We can regain our freedom from automatic thoughts and reactions, if as a first step we simply acknowledge the actuality of the situation we find ourselves in, without being automatically hooked into tendencies to judge, fix, or want things to be different from the way they are.

How do we do this?

  1. Notice what is going on
  • How did your body feel in detail during the experience?
  • What thoughts and images accompanied the experience?
  • What moods, feelings and emotions accompanied the event?
  1. Explore the effects of bringing awareness to the direct experience
  • What do you notice?
  • Is your mind wandering away?
  • Is bringing awareness to the experience affecting it in a way? If so, how?
  1. Accept what is there without wanting to change anything
  2. Let go and simply acknowledge the arising and passing of emotions and thoughts without becoming entangled in the content of it.

Next time you’re confronted with a pleasant or unpleasant experience, try writing down what happened especially in steps 1 and 2. Exploring our own sensations, limits, beliefs, emotions, moods and thoughts is not easy and change doesn’t come over night. It comes with a lot of training and attention.

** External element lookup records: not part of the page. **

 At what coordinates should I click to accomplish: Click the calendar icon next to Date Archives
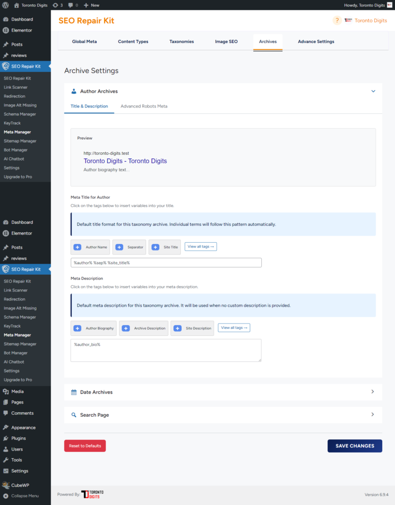point(74,392)
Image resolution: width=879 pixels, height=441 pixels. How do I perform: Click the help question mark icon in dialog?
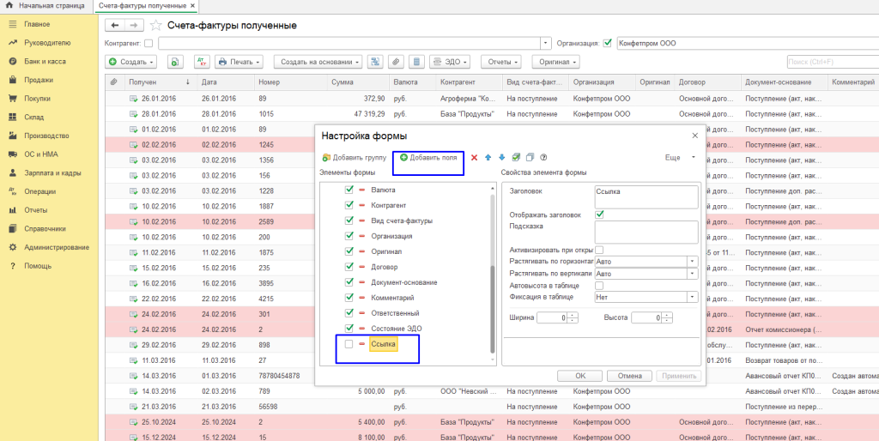543,158
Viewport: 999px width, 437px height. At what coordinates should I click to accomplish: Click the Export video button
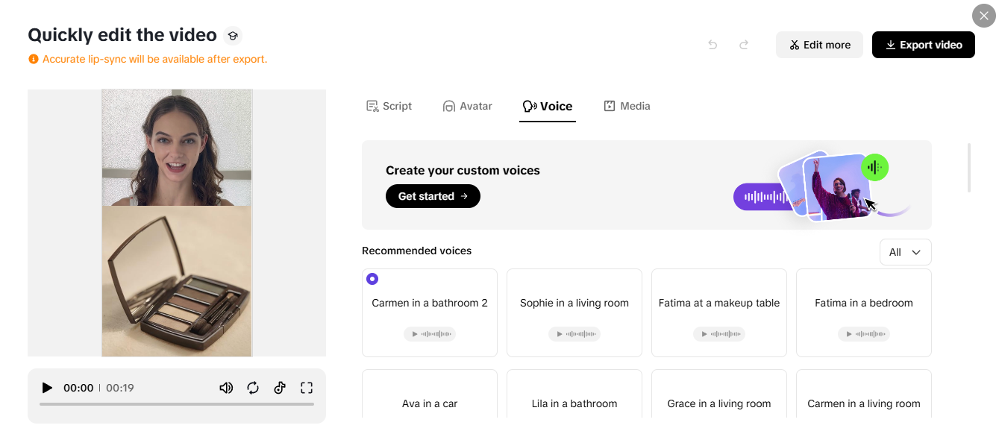coord(923,45)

And of course, change starts with yourself and with how you experience and react to a situation and not with other people around you!





Reality versus Perception: Our Brain at Work


Lately I came across a very nice quote referring to the differences that exist between beliefs and reality:

“The map is not the territory” from Alfred Korzybski

This quote illustrates very nicely that your reality (what you believe is true and objective, thus your ‘world’), is nothing else than an inner representation of the external realities and the world that you are observing and living in. Your perceptions create the “map of the world”. This map helps you navigate in the “real world”, through daily experiences and impressions. Like a road map it gives you landmarks for moving forward towards your destination and various codes and rules let you interpret and understand what is happening, what you can do and what you cannot.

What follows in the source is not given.